Task statement
What are the lines from the top of the entries below through the line containing "Task: Send Ctrl+Alt+Del to the VM"? Return them exactly, both ends included, without the pictures.

Excerpted data
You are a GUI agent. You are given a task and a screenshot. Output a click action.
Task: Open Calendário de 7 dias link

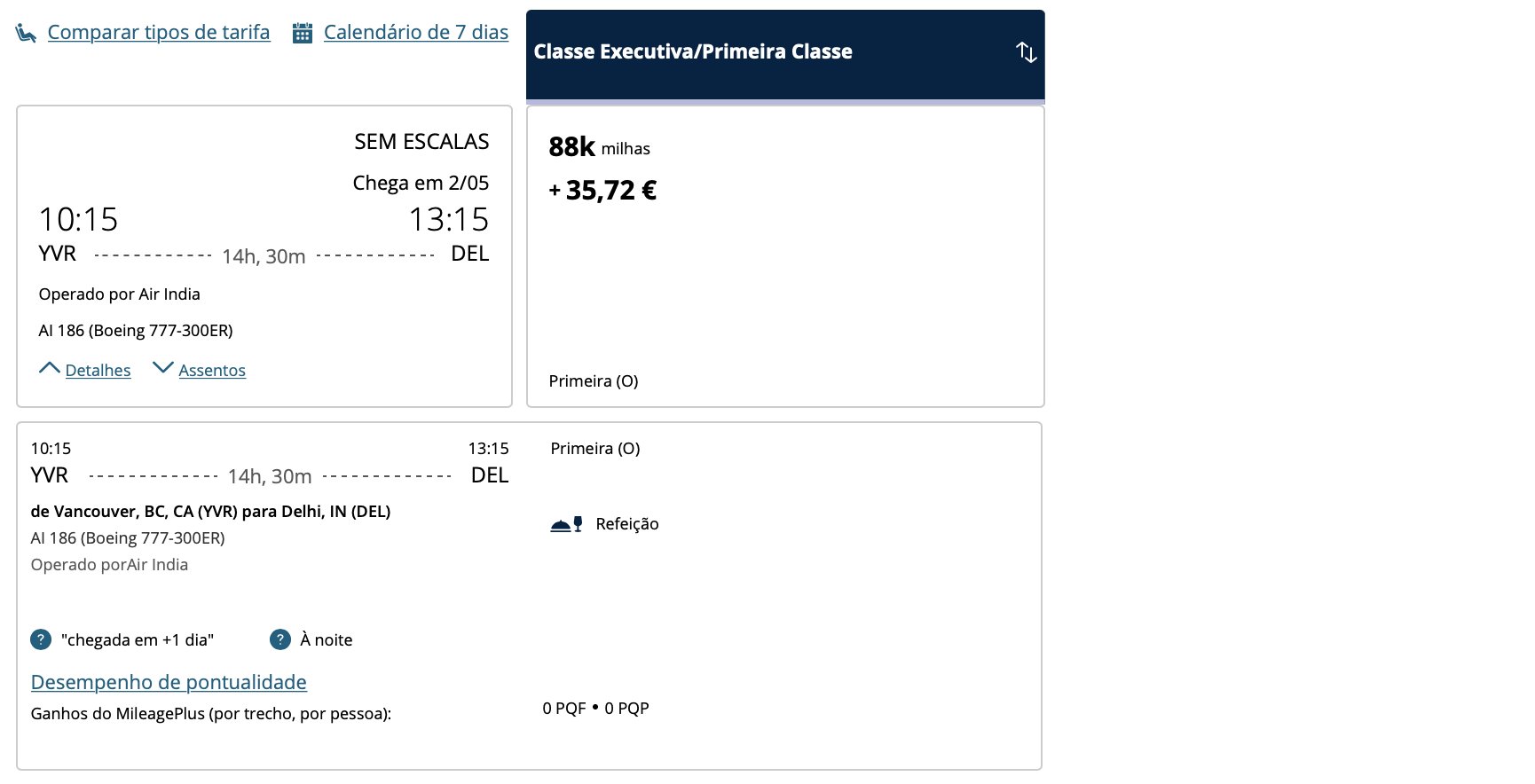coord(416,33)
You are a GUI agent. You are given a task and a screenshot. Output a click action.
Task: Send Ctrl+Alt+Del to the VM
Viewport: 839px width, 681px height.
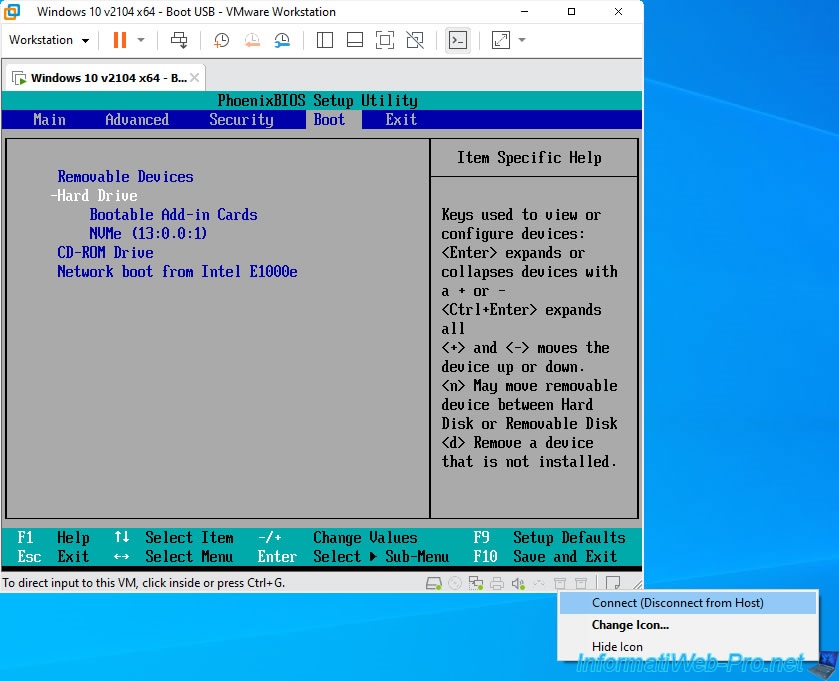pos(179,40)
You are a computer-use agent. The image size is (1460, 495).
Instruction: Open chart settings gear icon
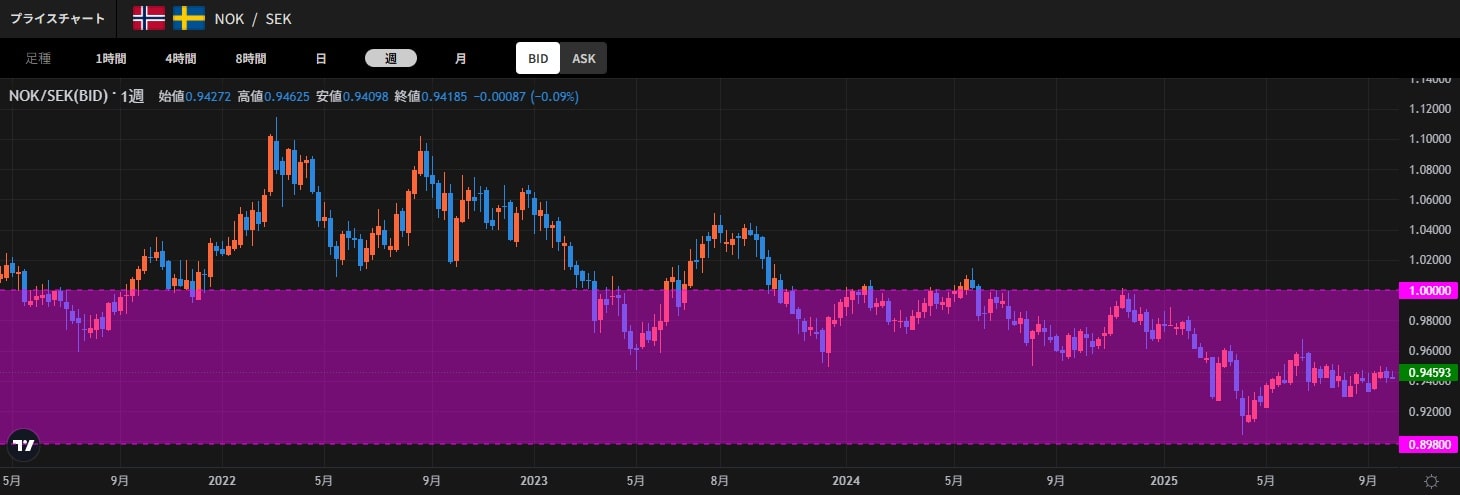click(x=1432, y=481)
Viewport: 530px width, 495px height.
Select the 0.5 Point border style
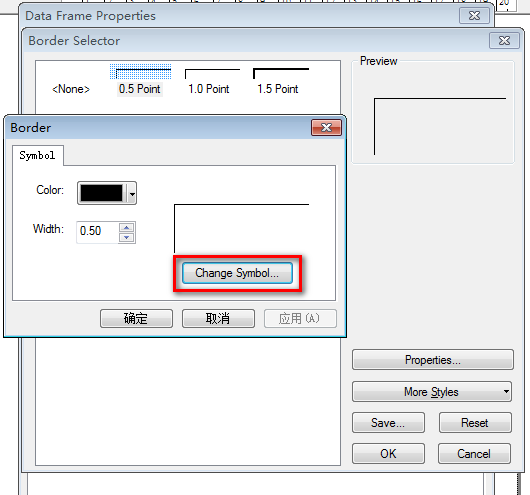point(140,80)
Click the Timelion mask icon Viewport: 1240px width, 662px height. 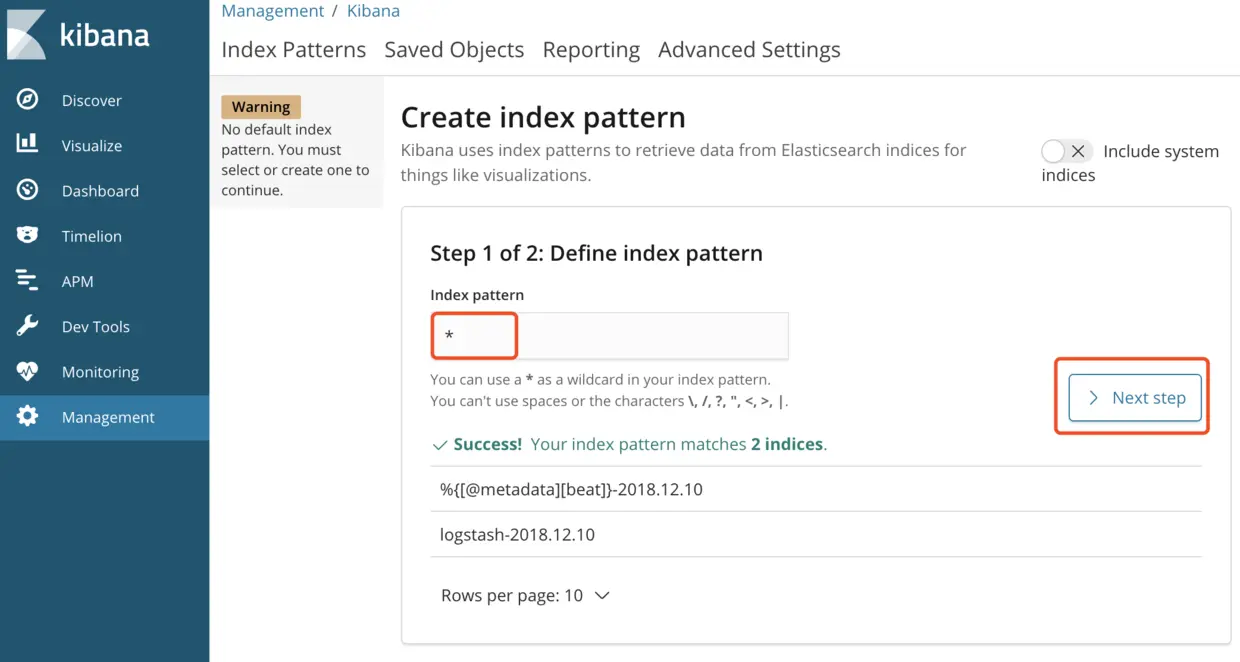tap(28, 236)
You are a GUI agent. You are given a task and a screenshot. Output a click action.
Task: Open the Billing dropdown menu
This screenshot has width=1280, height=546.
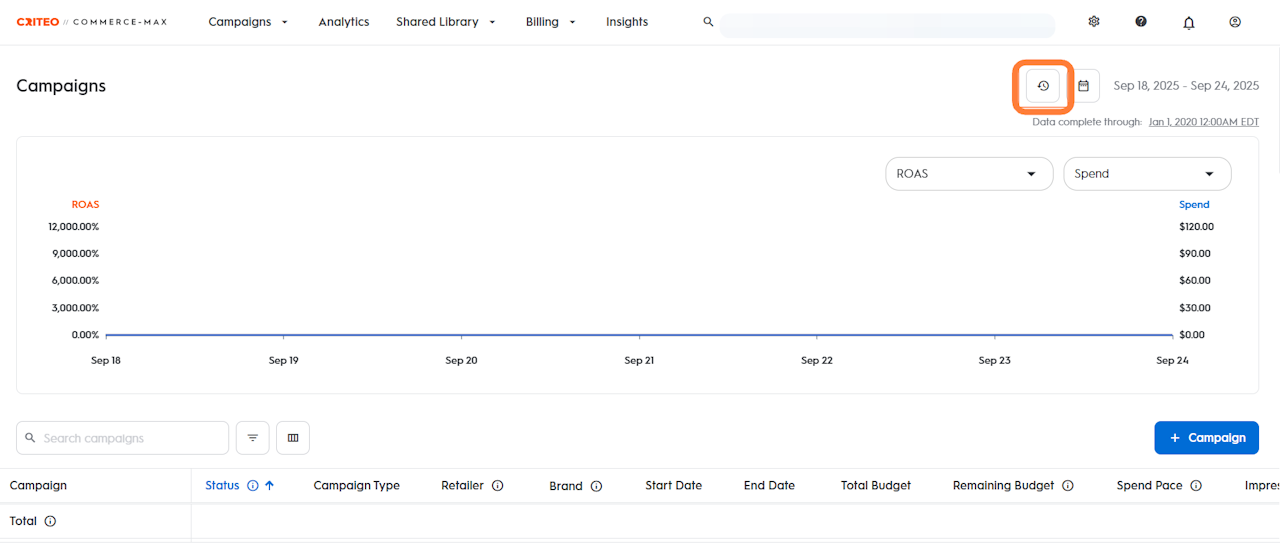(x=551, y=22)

Output
You are a GUI agent. You are given a task and a screenshot. Output a click action.
Task: Open Calendário de 7 dias link

coord(416,33)
You are a GUI agent. You are given a task and a screenshot. Output a click action.
Task: Send Ctrl+Alt+Del to the VM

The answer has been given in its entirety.